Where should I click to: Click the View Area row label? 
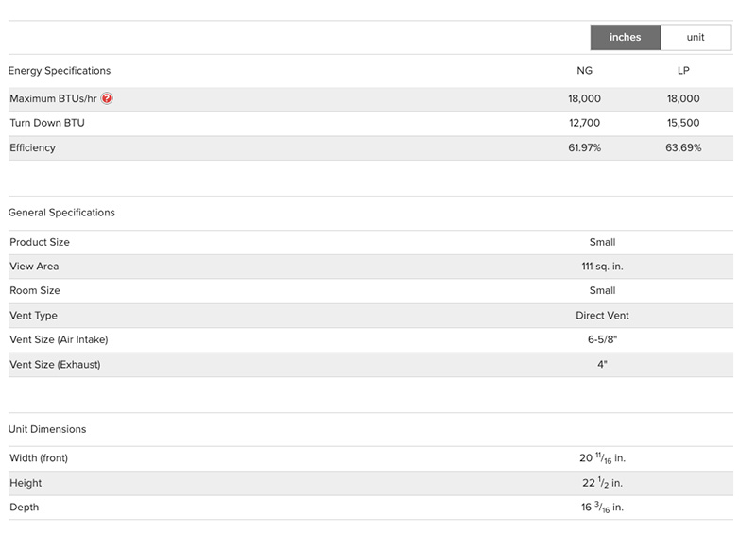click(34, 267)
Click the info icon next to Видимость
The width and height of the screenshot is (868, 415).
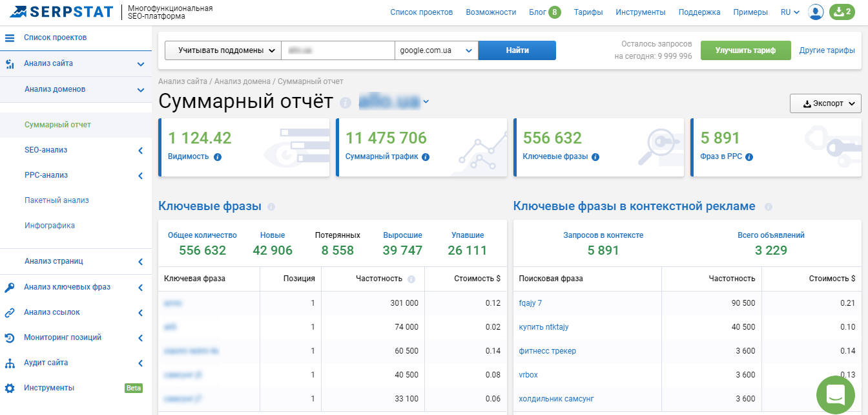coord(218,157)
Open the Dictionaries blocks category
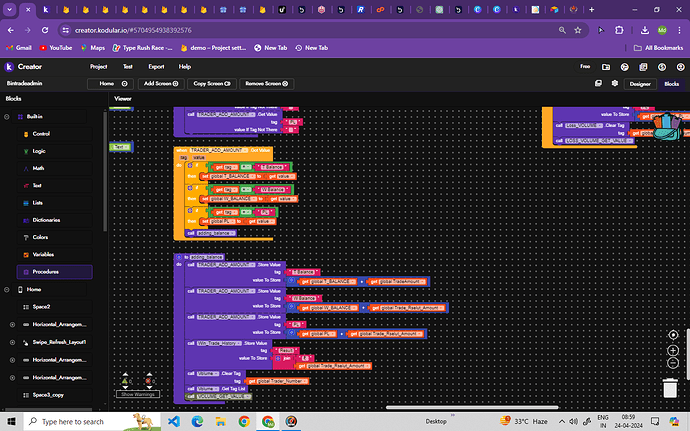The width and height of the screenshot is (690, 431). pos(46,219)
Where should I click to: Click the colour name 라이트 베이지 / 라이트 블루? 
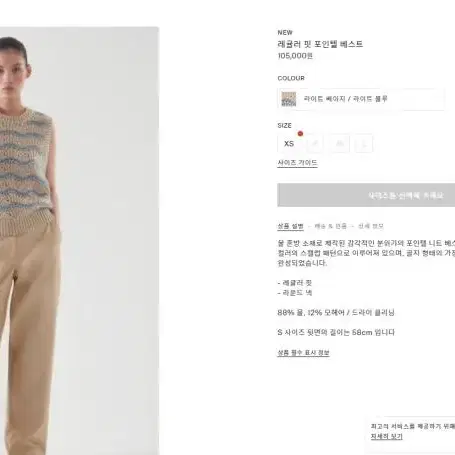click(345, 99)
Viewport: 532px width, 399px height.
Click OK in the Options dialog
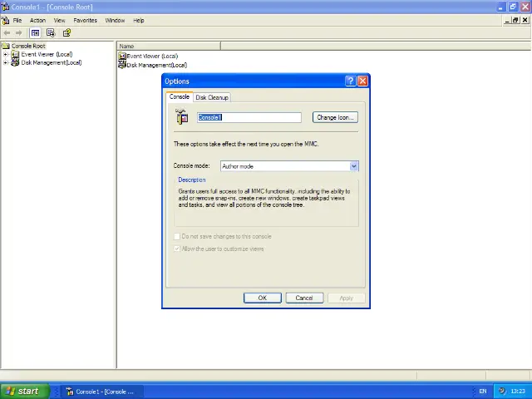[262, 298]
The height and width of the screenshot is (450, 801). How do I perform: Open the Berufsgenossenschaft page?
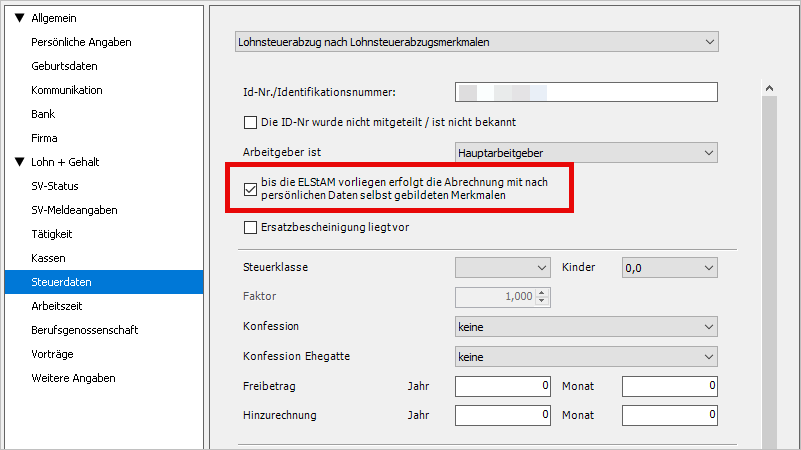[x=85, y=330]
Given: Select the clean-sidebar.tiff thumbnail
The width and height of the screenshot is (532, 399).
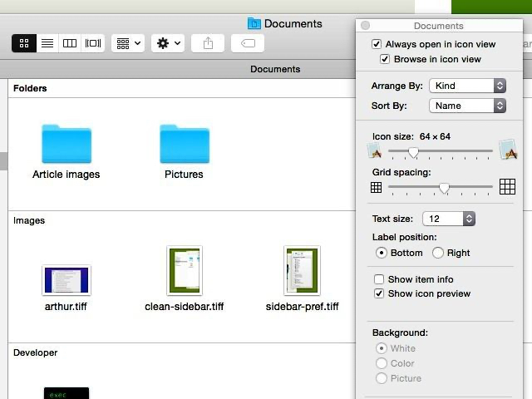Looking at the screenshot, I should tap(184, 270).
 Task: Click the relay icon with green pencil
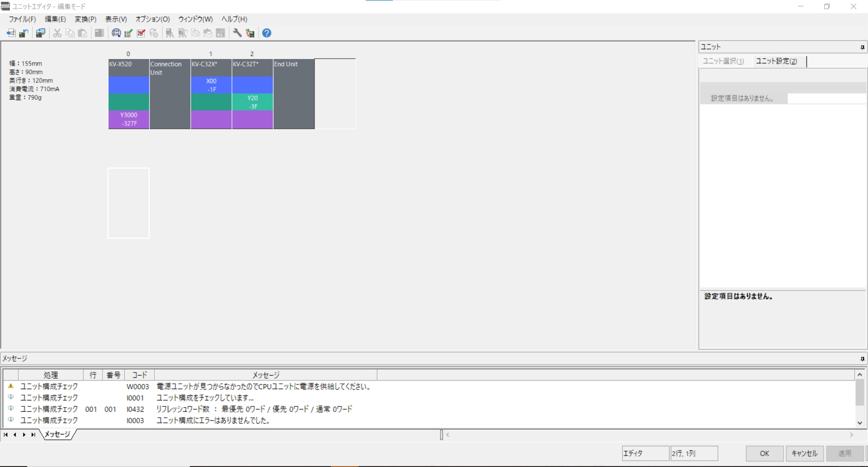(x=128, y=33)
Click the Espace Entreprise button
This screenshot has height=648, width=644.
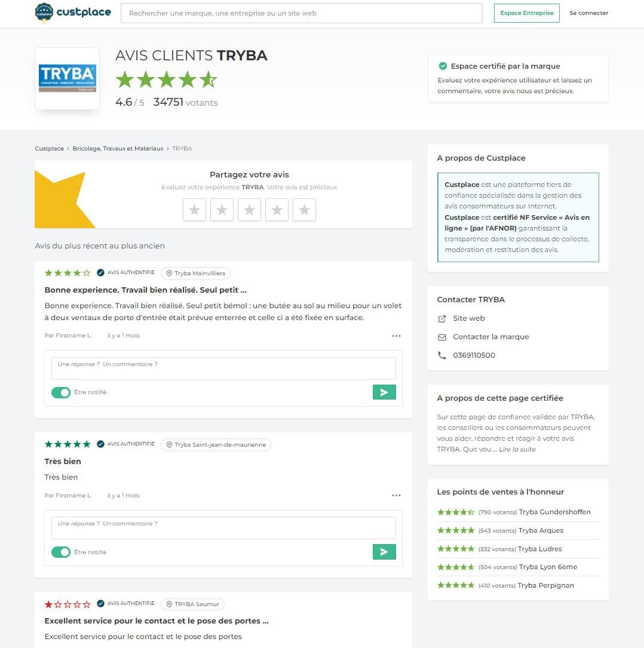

+===+

▶ [WHAT YOU NEED TO DO] Restate the entries word for word, though any image they contain should not appear.

▶ [ANSWER SPACE]
Where should I click to: Click the View Area row label? 
click(34, 267)
Click the info icon next to Видимость
The width and height of the screenshot is (868, 415).
coord(218,157)
Open the Dictionaries blocks category
The width and height of the screenshot is (690, 431). pos(46,219)
Where should I click to: Click the colour name 라이트 베이지 / 라이트 블루? 
click(345, 99)
Viewport: 532px width, 399px height.
Click OK in the Options dialog
[262, 298]
The height and width of the screenshot is (450, 801). How do I perform: Open the Berufsgenossenschaft page?
[x=85, y=330]
Given: Select the clean-sidebar.tiff thumbnail
The width and height of the screenshot is (532, 399).
Looking at the screenshot, I should tap(184, 270).
 Task: Click the relay icon with green pencil
(x=128, y=33)
Click the Espace Entreprise button
This screenshot has height=648, width=644.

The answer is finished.